Pidieron dos cafés y se sentaron junto a una ventana. El sol caía despacio, tiñendo la ciudad de naranja. Por un momento, el mundo parecía tranquilo.

—¿Qué estás escribiendo últimamente? —preguntó Melissa, revolviendo distraída su taza.

Daniela sonrió débilmente.
—Lo mismo de siempre. Mujeres rotas.

Melissa la miró de reojo.
—¿Rotas o reales?

Daniela se quedó en silencio. Había algo en esa pregunta que le dolió más de lo que esperaba.

—Ambas, supongo —dijo al fin—. Aunque a veces pienso que escribo sobre mí y finjo que es ficción.

Melissa asintió, sin interrumpirla.

—Es raro —continuó Daniela—. Estoy tan lejos de todo… y aun así, no puedo dejar de pensar en alguien que ya no está.
Hizo una pausa. Sintió la garganta cerrarse, pero no se detuvo.
—Se llamaba Lucía.

Melissa apoyó la taza, sin decir nada. Daniela respiró hondo y siguió.

—Nos conocimos en la universidad —empezó, con la voz baja, casi temblando—. Ella era todo lo que yo no: libre, espontánea, valiente. Yo era más… cerrada. Miedosa, tal vez.
Sonrió con tristeza.
—Nos enamoramos rápido, y también empezamos a rompernos rápido. Éramos dos personas intentando salvarse una a la otra sin entender que ambas estábamos heridas.
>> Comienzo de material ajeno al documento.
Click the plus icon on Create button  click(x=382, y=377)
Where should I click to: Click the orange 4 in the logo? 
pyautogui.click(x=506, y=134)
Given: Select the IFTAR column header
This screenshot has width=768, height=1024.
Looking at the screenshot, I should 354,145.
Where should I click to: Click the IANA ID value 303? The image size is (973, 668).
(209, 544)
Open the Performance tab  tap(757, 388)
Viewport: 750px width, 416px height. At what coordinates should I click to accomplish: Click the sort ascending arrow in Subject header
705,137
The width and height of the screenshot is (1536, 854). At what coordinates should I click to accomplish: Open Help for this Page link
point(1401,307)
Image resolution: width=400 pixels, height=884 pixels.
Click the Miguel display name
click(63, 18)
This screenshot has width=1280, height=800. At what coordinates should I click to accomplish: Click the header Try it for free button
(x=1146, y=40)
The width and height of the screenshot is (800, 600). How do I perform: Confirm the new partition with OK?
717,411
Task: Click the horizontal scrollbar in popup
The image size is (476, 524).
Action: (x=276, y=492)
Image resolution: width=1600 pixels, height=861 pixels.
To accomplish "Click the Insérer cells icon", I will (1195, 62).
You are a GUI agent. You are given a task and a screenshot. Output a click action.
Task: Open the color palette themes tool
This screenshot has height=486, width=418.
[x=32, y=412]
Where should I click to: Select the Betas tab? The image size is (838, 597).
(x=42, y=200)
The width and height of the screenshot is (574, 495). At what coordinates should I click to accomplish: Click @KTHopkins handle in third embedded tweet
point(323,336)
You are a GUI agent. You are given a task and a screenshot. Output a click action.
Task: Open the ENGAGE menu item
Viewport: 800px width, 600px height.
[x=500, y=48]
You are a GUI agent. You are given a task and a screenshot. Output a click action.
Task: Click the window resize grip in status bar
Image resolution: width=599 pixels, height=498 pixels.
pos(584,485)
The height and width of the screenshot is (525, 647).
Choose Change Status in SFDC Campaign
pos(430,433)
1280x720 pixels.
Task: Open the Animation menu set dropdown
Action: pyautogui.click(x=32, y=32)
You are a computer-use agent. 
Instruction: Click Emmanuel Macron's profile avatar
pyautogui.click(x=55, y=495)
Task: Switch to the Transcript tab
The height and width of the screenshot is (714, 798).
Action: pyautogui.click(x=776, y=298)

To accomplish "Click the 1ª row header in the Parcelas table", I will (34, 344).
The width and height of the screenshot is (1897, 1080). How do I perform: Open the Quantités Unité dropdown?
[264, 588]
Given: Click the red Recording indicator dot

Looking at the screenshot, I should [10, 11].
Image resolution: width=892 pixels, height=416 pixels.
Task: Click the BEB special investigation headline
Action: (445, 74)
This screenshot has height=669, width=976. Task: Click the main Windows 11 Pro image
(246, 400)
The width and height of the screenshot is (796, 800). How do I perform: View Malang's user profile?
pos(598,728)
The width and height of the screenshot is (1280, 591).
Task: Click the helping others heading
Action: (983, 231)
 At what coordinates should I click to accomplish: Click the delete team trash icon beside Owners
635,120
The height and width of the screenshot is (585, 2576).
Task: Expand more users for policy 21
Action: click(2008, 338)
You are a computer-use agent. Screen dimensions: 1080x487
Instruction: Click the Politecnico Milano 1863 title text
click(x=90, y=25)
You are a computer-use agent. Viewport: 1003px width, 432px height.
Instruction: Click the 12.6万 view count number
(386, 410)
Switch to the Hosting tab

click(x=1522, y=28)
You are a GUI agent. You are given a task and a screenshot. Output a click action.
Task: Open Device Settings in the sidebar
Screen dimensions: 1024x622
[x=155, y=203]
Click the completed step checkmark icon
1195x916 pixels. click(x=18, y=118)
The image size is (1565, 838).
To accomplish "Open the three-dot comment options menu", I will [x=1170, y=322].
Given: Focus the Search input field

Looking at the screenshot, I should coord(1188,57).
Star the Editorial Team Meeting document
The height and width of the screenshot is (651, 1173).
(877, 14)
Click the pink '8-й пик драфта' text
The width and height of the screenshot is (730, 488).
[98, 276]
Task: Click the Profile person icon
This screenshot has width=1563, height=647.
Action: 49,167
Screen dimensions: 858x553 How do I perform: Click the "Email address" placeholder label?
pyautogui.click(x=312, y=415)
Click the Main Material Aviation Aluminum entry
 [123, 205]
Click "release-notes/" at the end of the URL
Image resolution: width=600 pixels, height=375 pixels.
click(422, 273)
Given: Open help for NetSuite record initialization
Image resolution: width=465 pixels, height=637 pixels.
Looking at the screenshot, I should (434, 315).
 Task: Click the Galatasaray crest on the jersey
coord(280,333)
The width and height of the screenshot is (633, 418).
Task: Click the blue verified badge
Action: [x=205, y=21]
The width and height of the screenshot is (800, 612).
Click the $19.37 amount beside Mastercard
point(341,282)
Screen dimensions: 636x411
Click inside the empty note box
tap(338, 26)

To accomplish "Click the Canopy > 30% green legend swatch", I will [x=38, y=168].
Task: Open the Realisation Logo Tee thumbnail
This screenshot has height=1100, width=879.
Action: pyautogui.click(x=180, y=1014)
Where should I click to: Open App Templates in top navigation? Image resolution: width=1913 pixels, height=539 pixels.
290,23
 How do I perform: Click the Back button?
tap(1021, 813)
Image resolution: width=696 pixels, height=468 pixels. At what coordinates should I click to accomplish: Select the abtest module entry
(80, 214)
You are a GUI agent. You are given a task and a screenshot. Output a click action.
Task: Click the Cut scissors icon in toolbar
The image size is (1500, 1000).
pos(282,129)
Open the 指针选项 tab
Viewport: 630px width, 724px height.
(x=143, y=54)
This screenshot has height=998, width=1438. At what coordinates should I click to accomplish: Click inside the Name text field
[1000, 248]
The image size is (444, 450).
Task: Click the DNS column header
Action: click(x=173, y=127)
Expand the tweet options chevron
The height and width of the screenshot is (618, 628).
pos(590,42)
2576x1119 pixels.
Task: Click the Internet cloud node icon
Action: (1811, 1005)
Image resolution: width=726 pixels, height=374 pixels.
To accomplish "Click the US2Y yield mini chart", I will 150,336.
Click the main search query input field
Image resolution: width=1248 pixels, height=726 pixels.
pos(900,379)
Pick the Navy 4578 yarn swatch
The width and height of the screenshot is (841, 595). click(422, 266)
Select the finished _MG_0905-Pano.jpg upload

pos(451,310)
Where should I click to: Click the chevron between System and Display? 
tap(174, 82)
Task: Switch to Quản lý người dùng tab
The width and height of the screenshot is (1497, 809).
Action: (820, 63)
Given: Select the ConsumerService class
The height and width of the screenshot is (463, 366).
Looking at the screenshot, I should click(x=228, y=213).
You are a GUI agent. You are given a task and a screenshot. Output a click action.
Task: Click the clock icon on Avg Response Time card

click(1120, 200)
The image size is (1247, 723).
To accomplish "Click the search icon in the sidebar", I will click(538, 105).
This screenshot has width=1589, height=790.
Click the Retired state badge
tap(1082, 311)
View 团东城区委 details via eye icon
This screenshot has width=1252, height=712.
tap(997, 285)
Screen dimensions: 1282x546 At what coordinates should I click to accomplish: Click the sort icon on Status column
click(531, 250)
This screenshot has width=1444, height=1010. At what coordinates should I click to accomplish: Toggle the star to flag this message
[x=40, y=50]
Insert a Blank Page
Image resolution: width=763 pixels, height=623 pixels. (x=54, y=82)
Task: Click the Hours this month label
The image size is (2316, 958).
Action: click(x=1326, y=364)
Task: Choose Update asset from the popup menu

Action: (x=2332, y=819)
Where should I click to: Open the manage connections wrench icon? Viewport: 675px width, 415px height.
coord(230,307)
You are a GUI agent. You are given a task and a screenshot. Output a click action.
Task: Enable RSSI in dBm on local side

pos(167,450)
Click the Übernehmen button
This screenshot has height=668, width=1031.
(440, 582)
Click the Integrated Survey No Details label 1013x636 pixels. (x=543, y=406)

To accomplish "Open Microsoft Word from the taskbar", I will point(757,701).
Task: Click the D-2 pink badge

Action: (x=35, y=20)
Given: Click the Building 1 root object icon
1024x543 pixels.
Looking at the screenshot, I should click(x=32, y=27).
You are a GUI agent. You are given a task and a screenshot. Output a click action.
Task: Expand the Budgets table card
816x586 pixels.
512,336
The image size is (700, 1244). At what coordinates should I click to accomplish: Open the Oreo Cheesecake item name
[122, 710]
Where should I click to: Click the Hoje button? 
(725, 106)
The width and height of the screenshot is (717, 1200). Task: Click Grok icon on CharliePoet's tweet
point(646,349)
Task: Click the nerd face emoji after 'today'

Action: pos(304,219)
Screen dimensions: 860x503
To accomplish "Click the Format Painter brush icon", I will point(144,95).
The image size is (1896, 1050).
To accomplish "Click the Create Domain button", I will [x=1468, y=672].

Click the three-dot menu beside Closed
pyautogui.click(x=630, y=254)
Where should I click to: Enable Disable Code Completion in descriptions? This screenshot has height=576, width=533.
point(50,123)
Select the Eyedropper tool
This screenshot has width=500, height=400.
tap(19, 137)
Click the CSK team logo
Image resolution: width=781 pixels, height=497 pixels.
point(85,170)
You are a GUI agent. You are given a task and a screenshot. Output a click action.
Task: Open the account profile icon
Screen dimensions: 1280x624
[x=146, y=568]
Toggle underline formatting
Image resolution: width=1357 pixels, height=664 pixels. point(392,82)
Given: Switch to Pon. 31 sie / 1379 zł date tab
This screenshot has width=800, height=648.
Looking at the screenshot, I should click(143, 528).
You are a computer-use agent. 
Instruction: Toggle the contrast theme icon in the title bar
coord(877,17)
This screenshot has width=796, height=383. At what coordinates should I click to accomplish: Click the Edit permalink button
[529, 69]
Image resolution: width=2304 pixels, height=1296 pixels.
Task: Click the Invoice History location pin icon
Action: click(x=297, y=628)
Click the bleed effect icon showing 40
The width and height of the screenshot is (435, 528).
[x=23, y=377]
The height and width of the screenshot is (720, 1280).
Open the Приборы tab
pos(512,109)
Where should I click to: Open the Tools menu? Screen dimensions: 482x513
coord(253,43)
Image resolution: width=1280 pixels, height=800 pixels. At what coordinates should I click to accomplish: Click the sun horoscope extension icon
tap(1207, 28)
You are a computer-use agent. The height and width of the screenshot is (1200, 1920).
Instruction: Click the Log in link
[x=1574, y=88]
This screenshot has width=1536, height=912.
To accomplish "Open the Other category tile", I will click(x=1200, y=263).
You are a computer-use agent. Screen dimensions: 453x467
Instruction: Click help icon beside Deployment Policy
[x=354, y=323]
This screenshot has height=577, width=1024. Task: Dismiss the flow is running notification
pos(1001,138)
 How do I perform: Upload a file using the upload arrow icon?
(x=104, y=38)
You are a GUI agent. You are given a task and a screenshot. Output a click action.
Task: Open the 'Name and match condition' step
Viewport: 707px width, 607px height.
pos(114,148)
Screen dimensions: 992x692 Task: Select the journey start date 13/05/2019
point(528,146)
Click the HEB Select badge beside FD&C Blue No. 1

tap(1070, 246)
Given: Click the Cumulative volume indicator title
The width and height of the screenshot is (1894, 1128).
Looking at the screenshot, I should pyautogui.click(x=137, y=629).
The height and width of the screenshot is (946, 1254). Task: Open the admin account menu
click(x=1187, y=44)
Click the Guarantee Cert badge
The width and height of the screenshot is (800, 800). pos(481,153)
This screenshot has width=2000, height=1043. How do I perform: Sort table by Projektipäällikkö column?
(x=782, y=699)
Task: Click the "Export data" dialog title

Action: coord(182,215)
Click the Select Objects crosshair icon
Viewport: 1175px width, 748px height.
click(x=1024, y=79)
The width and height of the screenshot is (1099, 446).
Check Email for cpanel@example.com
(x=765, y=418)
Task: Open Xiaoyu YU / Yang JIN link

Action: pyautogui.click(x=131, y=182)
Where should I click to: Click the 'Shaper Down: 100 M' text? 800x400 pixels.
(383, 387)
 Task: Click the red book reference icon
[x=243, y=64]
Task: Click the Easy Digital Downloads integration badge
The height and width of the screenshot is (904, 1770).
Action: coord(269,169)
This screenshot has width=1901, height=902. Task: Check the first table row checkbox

Melissa no la interrumpía. La escuchaba con la mirada atenta, sincera, sin esa incomodidad que la mayoría mostraba ante las historias de amor que dolían.

—Después vinieron los celos, las discusiones, el cansancio. Nos separamos, y yo… me quedé esperándola.
Tragó saliva.
—Ella siguió con su vida. Yo no pude.

Por primera vez, Daniela lo dijo sin esconderlo. Sin el disfraz de metáfora ni el refugio de la escritura. Así, directo, como una verdad que dolía pero que necesitaba ser pronunciada.

Melissa tomó un sorbo de café y, tras unos segundos de silencio, dijo con suavidad:
—Amar no siempre significa quedarse. A veces amar también es irse.

Daniela la miró, sorprendida.
—¿Y si una parte de mí no puede soltar?

—Entonces aprendé a vivir con ella —respondió Melissa—. No como una cadena, sino como una cicatriz. No se va, pero tampoco te impide seguir.

Esa noche, en su departamento, Daniela abrió su cuaderno. Las palabras fluyeron solas, como si hablar las hubiera liberado de su pecho.

"Hoy dije su nombre en voz alta. Lucía. No para llamarla, sino para dejarla ir un poco. Tal vez amar también sea eso, reconocer que el recuerdo no va a desaparecer, pero que ya no tiene que doler igual."

Desde ese día, las conversaciones con Melissa se volvieron más profundas. Daniela no lo planeó, simplemente empezó a confiar. Y aunque su armadura seguía firme en muchos lugares, una grieta había aparecido.
Por esa grieta, al fin, entraba un poco de luz.